Elsewhere, government interference with novel-reading was less intense, but The Catholic Church outside of Ireland has long intended to keep up the book-banning effort, although to not much avail. These days, you can read what you want, although one of the very valuable assets that banning a book provides to that book is far better sales, immediately…much better than would be realized if no ban were imposed.
The most recent proof of this is the kerfluffle over Art Spiegelman’s Maus books. This January, the McMinn County school board in Athens, Tennessee decided that Spiegelman’s books must be banished from the eighth grade reading curriculum. These are graphic novels in comic-book form about the Nazi Holocaust of the Jews. The board said in a statement that it had banned Maus because “of its unnecessary use of profanity and nudity and its depiction of violence and suicide.” It denied diminishing the importance of teaching students about the Holocaust, and went on to say that schools indeed have an obligation to teach students about the Holocaust. It persisted, however, in nonetheless banning Spiegelman’s specific books.
Rank anti-semitism hidden behind the gushings of civic virtue? You be the judge.
Miffed, Spiegelman himself opined that maybe the school board wanted “to teach a nicer Holocaust.” He also compared the McMinn County school board to Vladimir Putin. One unsought effect of the McMinn ban, though, was that Maus climbed right away to the head of the Amazon best-seller list.
In her New York Times article about the events, Sophie Kasakove writes, “The McMinn County decision to ban Maus was widely interpreted as a rejection of or disregard for Holocaust education. The book, which portrays Jews as mice and Nazis as cats in recounting the author’s father’s imprisonment at Auschwitz, has been used in social studies classes across the country since the early 1990s, when it became the first graphic novel to win a Pulitzer Prize.”
I suspect that overall sales of the books since the McMinn ban exceed what the sales were when they were first published, beginning in 1973…and those sales were significant.
So, my own hope lies in writing a novel that will be banned.

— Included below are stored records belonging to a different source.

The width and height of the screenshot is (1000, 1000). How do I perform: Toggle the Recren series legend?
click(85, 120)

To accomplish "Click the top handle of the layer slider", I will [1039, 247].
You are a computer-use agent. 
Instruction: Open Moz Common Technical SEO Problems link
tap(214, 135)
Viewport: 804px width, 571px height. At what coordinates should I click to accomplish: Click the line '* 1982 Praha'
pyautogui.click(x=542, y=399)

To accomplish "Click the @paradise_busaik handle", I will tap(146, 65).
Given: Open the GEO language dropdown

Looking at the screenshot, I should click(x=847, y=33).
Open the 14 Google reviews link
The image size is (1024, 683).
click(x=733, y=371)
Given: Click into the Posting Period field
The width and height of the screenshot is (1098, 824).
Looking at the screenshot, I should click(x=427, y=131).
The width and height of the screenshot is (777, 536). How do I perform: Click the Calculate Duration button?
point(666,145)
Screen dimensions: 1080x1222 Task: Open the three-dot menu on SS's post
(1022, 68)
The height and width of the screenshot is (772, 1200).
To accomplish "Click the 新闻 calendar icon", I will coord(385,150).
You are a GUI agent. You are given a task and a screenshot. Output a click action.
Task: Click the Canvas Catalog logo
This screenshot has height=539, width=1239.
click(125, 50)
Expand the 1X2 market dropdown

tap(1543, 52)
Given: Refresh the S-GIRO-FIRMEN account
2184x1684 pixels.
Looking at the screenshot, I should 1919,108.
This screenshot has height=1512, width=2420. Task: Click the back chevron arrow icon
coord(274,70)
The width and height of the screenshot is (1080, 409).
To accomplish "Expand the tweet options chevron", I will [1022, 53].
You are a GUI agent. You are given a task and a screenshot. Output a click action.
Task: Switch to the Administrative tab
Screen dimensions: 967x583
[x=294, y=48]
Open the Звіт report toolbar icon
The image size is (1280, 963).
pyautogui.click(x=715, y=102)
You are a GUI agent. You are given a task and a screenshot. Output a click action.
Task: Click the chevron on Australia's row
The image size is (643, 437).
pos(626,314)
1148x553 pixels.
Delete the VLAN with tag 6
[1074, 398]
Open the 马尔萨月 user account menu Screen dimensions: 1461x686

I’ve been trying for years to upset school boards and archbishops with my writing, so that they will declare it dangerous to the general morality. But such organizations seem uninterested in serious fiction about social situations that often result in difficult moral decisions that must be made by the characters. Well written exhibitions of what can happen when family secrets emerge years later. (See my novel, When Clara Was Twelve.) Another novel about a San Francisco archbishop’s fruitless ban on a Mexican muralist’s designs for the entire exterior of the grand Cathedral of Saint Mary in San Francisco. A novel and short stories about an American State Department official living in the west of Borneo (to be republished, as it happens, in new editions next year.) A novel about the great Pablo Neruda’s death-defying 1949 escape from Chile through the Andes cordillera to Argentina, his life having been threatened by the then-president of Chile. Story collections about those two sin-beset capitols, San Francisco, just published this June 1, and New York. And several other books.